▶ [TASK PROMPT]:
Output the items as a Markdown table with two columns, Row and Line, skipping blank lines. Begin at the line containing "870x526 pixels. How" and stop after the line containing "[x=464, y=159]"; include both of those lines, cover nothing else, and leave the pictures out.

▶ [RECORD LIST]:
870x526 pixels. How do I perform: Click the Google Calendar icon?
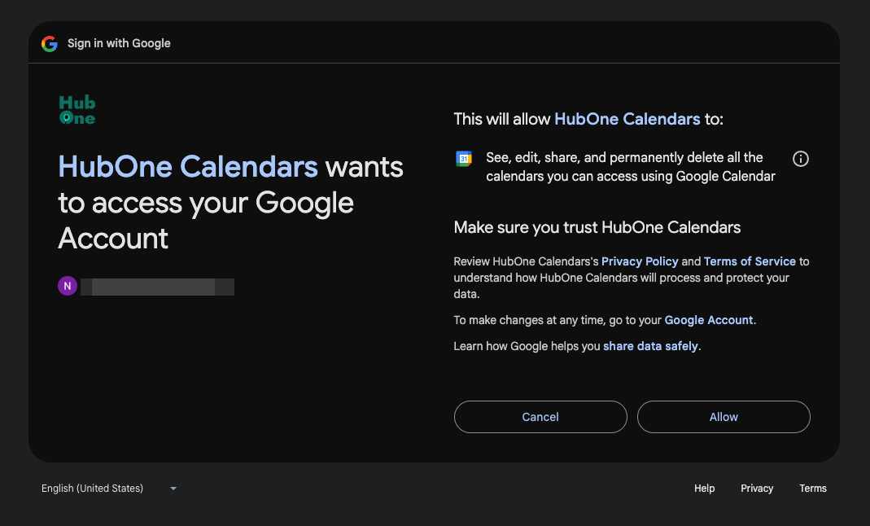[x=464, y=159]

* * *

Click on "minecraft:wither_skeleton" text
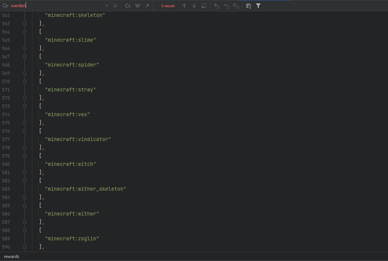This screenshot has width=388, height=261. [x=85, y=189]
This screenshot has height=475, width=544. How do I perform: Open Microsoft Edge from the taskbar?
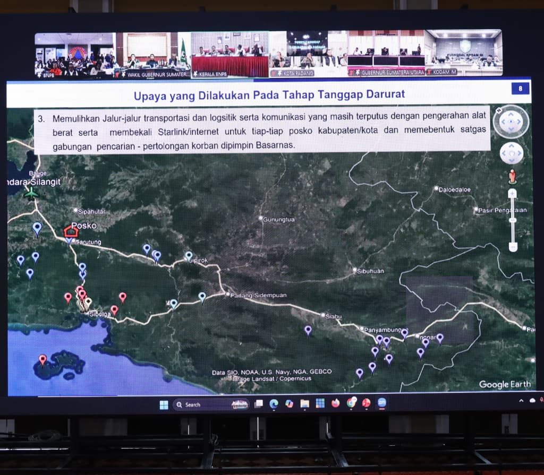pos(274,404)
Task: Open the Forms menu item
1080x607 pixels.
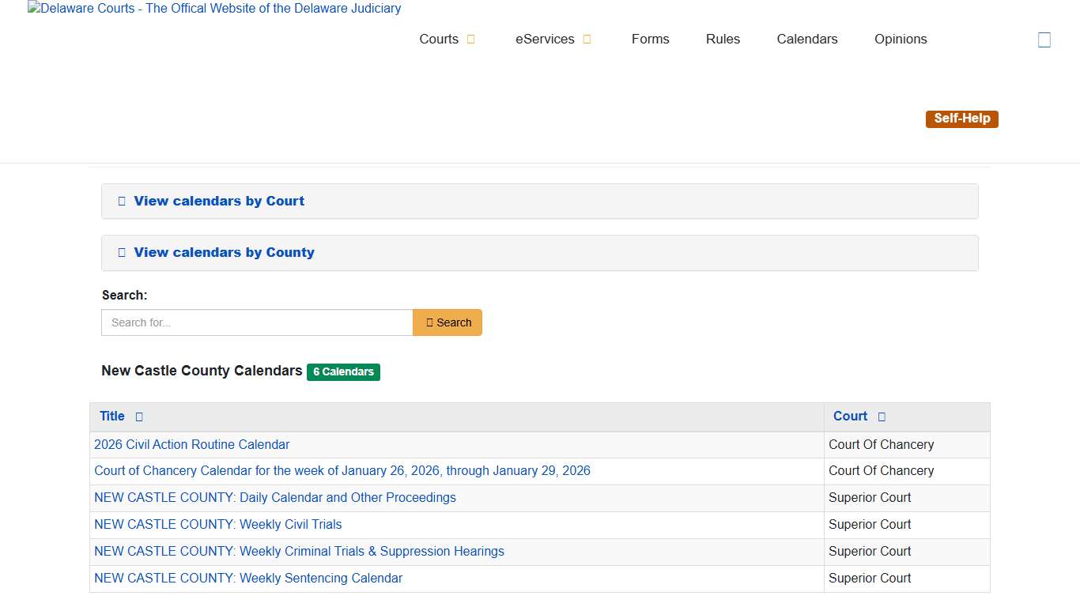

▶ [EXPECTED ANSWER]:
| Row | Line |
|---|---|
| 1 | 870x526 pixels. How do I perform: Click the Google Calendar icon? |
| 2 | [x=464, y=159] |